- [GOAL]:
Please copy out all the entries below, replacing every "checkmark" with "check mark" and leaving everything else unchanged. Omit the pictures.

>> START RECORDS TO USE

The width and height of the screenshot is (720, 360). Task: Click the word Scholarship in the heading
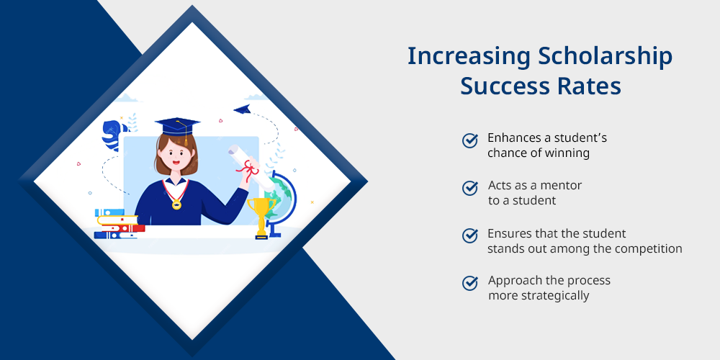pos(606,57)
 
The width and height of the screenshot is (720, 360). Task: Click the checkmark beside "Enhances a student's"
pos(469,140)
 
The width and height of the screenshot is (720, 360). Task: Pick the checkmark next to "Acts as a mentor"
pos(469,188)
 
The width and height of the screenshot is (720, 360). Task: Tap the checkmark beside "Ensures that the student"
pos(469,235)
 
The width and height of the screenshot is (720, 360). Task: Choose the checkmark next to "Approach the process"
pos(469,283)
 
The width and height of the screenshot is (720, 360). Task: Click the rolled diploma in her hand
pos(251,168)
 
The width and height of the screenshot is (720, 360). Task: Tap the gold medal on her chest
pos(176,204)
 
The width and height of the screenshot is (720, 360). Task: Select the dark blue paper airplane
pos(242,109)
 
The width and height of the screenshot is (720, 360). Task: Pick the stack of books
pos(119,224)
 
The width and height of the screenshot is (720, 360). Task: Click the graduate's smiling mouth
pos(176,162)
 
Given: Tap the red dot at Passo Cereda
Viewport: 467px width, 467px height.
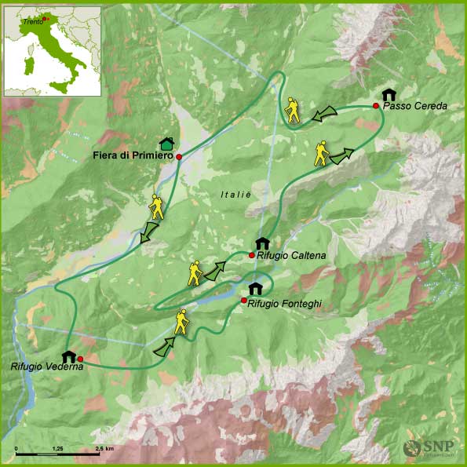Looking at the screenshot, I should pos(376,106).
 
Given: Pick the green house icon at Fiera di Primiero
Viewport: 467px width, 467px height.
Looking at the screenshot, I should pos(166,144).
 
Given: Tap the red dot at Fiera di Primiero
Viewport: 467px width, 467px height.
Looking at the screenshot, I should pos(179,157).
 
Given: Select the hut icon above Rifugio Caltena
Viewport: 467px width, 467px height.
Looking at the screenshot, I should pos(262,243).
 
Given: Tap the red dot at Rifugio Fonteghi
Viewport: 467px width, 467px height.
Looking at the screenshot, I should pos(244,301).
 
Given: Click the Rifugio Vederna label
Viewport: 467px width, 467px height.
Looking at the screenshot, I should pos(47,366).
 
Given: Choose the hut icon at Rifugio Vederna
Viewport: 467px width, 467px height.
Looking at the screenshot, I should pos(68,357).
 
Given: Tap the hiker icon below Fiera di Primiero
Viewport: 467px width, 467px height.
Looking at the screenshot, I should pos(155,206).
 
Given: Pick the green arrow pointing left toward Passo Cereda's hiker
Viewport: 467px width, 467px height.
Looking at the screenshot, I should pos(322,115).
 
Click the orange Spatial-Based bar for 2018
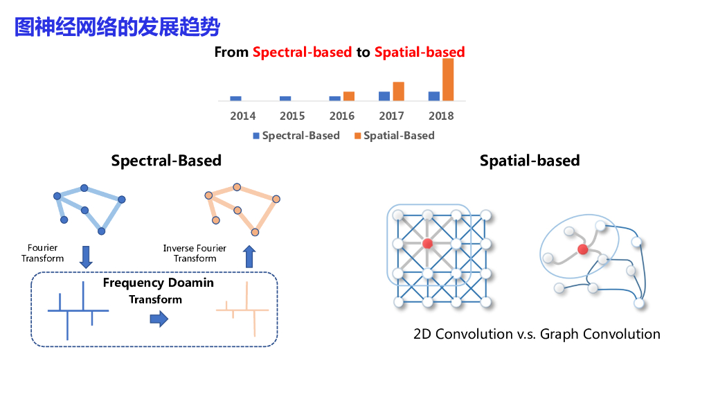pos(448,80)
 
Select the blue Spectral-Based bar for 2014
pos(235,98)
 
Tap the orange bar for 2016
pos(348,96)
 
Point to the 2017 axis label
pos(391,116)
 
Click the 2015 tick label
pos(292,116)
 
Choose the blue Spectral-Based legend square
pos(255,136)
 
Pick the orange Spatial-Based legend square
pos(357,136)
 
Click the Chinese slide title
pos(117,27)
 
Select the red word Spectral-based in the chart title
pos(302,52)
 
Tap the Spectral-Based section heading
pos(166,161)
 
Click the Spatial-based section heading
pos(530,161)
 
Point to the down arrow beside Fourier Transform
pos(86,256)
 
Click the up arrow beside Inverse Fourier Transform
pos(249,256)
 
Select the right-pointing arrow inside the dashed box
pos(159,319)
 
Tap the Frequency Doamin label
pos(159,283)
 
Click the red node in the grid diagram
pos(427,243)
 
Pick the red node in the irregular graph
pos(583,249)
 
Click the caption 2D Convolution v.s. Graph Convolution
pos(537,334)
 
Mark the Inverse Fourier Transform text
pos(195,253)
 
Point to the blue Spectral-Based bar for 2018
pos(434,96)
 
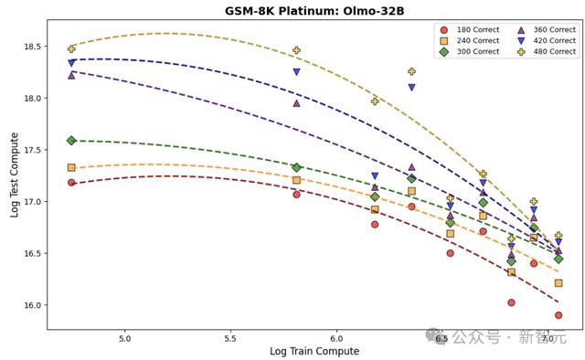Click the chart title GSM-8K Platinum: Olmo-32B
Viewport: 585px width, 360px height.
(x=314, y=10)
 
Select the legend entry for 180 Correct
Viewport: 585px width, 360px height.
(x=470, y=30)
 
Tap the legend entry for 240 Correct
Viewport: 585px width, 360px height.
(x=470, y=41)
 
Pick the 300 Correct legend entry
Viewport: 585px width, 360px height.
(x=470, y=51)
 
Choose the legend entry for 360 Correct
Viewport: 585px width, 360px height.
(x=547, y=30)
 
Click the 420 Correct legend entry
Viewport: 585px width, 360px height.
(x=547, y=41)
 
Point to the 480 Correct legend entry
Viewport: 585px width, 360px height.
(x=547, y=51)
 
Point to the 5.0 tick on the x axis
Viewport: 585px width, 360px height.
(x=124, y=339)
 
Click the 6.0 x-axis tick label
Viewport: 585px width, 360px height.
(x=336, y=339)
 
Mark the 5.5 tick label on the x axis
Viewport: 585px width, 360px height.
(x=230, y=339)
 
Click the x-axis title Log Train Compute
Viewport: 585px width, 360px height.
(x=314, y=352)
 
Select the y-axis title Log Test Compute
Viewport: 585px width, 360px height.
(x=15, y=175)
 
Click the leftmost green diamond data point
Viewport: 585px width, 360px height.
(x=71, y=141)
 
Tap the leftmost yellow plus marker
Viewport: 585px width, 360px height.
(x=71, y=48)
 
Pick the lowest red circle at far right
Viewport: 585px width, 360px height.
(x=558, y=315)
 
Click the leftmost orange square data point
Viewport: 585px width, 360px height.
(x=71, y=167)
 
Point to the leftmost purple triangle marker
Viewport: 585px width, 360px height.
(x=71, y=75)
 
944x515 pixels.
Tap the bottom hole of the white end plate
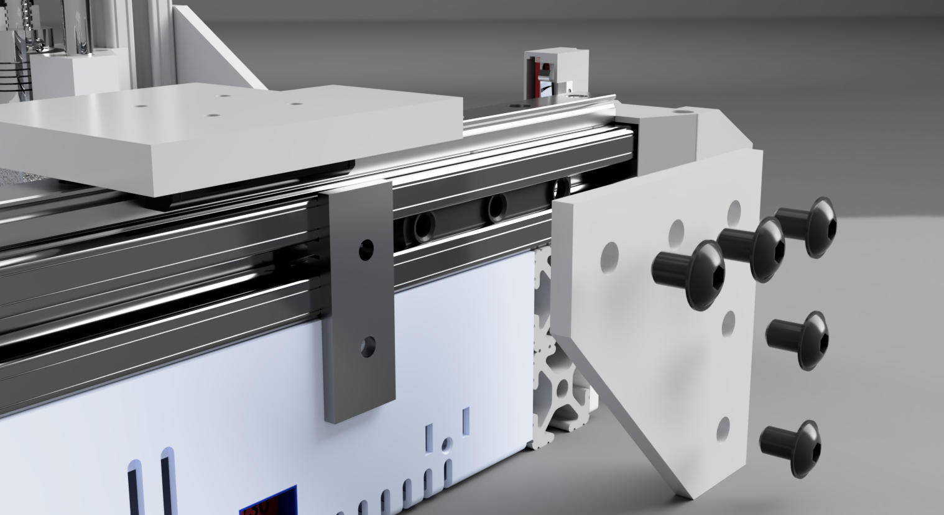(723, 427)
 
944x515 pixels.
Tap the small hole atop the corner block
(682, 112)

>> END RECORDS TO USE

- [WRITTEN REPLY]:
The width and height of the screenshot is (720, 360). Task: Click the word Scholarship in the heading
pos(606,57)
 
The width and height of the screenshot is (720, 360). Task: Click the check mark beside "Enhances a student's"
pos(469,140)
 
The width and height of the screenshot is (720, 360). Task: Pick the check mark next to "Acts as a mentor"
pos(469,188)
 
The width and height of the screenshot is (720, 360). Task: Tap the check mark beside "Ensures that the student"
pos(469,235)
 
The width and height of the screenshot is (720, 360). Task: Choose the check mark next to "Approach the process"
pos(469,283)
 
The width and height of the screenshot is (720, 360). Task: Click the rolled diploma in her hand
pos(251,168)
 
The width and height of the screenshot is (720, 360). Task: Tap the gold medal on her chest
pos(176,204)
 
The width and height of the screenshot is (720, 360). Task: Select the dark blue paper airplane
pos(242,109)
 
The width and height of the screenshot is (720, 360). Task: Pick the stack of books
pos(119,224)
 
The width and height of the screenshot is (720, 360). Task: Click the graduate's smiling mouth
pos(176,162)
 
Given: Tap the red dot at Passo Cereda
Viewport: 467px width, 467px height.
Looking at the screenshot, I should pos(376,106).
 
Given: Pick the green house icon at Fiera di Primiero
Viewport: 467px width, 467px height.
Looking at the screenshot, I should pos(166,144).
 
Given: Tap the red dot at Fiera di Primiero
Viewport: 467px width, 467px height.
Looking at the screenshot, I should pos(179,157).
 
Given: Select the hut icon above Rifugio Caltena
Viewport: 467px width, 467px height.
Looking at the screenshot, I should pos(262,243).
 
Given: Tap the red dot at Rifugio Fonteghi
Viewport: 467px width, 467px height.
Looking at the screenshot, I should pos(244,301).
 
Given: Click the Rifugio Vederna label
Viewport: 467px width, 467px height.
Looking at the screenshot, I should pos(47,366).
 
Given: Choose the hut icon at Rifugio Vederna
Viewport: 467px width, 467px height.
Looking at the screenshot, I should pos(68,357).
 
Given: Tap the hiker icon below Fiera di Primiero
Viewport: 467px width, 467px height.
Looking at the screenshot, I should pos(155,206).
 
Given: Pick the green arrow pointing left toward Passo Cereda's hiker
Viewport: 467px width, 467px height.
Looking at the screenshot, I should pos(322,115).
 
Click the orange Spatial-Based bar for 2018
pos(448,80)
 
Select the blue Spectral-Based bar for 2014
pos(235,98)
 
Tap the orange bar for 2016
pos(348,96)
 
Point to the 2017 axis label
pos(391,116)
 
Click the 2015 tick label
pos(292,116)
 
Choose the blue Spectral-Based legend square
pos(255,136)
 
Pick the orange Spatial-Based legend square
pos(357,136)
 
Click the Chinese slide title
pos(117,27)
 
Select the red word Spectral-based in the chart title
pos(302,52)
 
Tap the Spectral-Based section heading
pos(166,161)
 
Click the Spatial-based section heading
pos(530,161)
 
Point to the down arrow beside Fourier Transform
pos(86,256)
 
Click the up arrow beside Inverse Fourier Transform
pos(249,256)
 
Select the right-pointing arrow inside the dashed box
pos(159,319)
 
Tap the Frequency Doamin label
pos(159,283)
 
Click the red node in the grid diagram
pos(427,243)
 
Pick the red node in the irregular graph
pos(583,249)
 
Click the caption 2D Convolution v.s. Graph Convolution
pos(537,334)
 
Mark the Inverse Fourier Transform text
pos(195,253)
 
Point to the blue Spectral-Based bar for 2018
pos(434,96)
 
Click the chart title GSM-8K Platinum: Olmo-32B
Viewport: 585px width, 360px height.
(x=314, y=10)
 
Select the legend entry for 180 Correct
Viewport: 585px width, 360px height.
(x=470, y=30)
 
Tap the legend entry for 240 Correct
Viewport: 585px width, 360px height.
(x=470, y=41)
 
Pick the 300 Correct legend entry
Viewport: 585px width, 360px height.
(x=470, y=51)
 
Choose the legend entry for 360 Correct
Viewport: 585px width, 360px height.
(x=547, y=30)
 
Click the 420 Correct legend entry
Viewport: 585px width, 360px height.
(x=547, y=41)
 
Point to the 480 Correct legend entry
Viewport: 585px width, 360px height.
(x=547, y=51)
 
Point to the 5.0 tick on the x axis
Viewport: 585px width, 360px height.
(x=124, y=339)
 
Click the 6.0 x-axis tick label
Viewport: 585px width, 360px height.
(x=336, y=339)
 
Mark the 5.5 tick label on the x axis
Viewport: 585px width, 360px height.
(x=230, y=339)
 
Click the x-axis title Log Train Compute
Viewport: 585px width, 360px height.
(x=314, y=352)
 
Select the y-axis title Log Test Compute
Viewport: 585px width, 360px height.
(x=15, y=175)
 
Click the leftmost green diamond data point
Viewport: 585px width, 360px height.
(x=71, y=141)
 
Tap the leftmost yellow plus marker
Viewport: 585px width, 360px height.
(x=71, y=48)
 
Pick the lowest red circle at far right
Viewport: 585px width, 360px height.
(x=558, y=315)
 
Click the leftmost orange square data point
Viewport: 585px width, 360px height.
(x=71, y=167)
 
Point to the leftmost purple triangle marker
Viewport: 585px width, 360px height.
(x=71, y=75)
 
944x515 pixels.
Tap the bottom hole of the white end plate
(723, 427)
 
944x515 pixels.
Tap the small hole atop the corner block
(682, 112)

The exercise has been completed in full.